Remix.run Logo
furyofantares a day ago

He graded GPT 4 as winning because it didn't follow his instructions. And the instructions are unrealistic to anyone using coding assistants.

Maybe it's true that for some very bad prompts, old version did a better job by not following the prompt, and that this is reduced utility for some people.

Unrelated to assistants or coding, as an API user I've certainly had model upgrades that feel like downgrades at first, until I work out that the new model is following my instructions better. Sometimes my instructions were bad, sometimes they were attempts to get the older model to do what I want by saying over-the-top stuff that the new model now follows more precisely to a worse result. So I can definitely imagine that new models can be worse until you adapt.

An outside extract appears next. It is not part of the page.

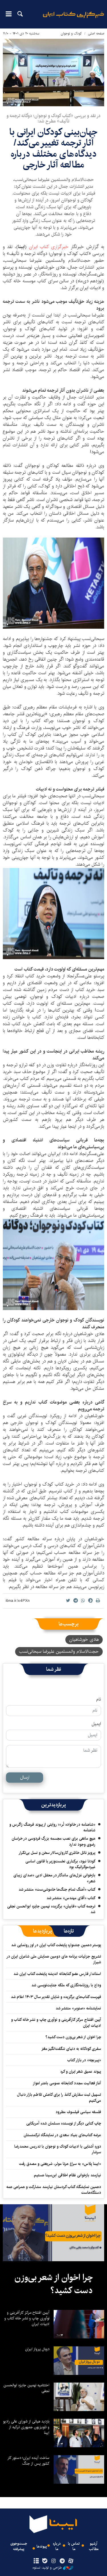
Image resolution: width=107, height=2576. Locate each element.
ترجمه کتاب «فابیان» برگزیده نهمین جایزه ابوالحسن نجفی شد (51, 1909)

Actually, another strange example like this - I had gotten in the habit of typing extremely fast to LLMs because they work just fine with my prompts riddled with typos. I basically disconnected the part of my brain that cares about sequencing between hands, so words like "can" would be either "can" or "cna". This ended up causing problems with newer models which would take my typos seriously. For example, if I ask to add support for commandline flag "allwo-netwokr-requests" it will usually do what I said, while previous versions would do what I wanted.

For anyone with some technical expertise and who is putting in serious effort to using AI coding assistants, they are clearly getting better at a rapid pace. Not worse.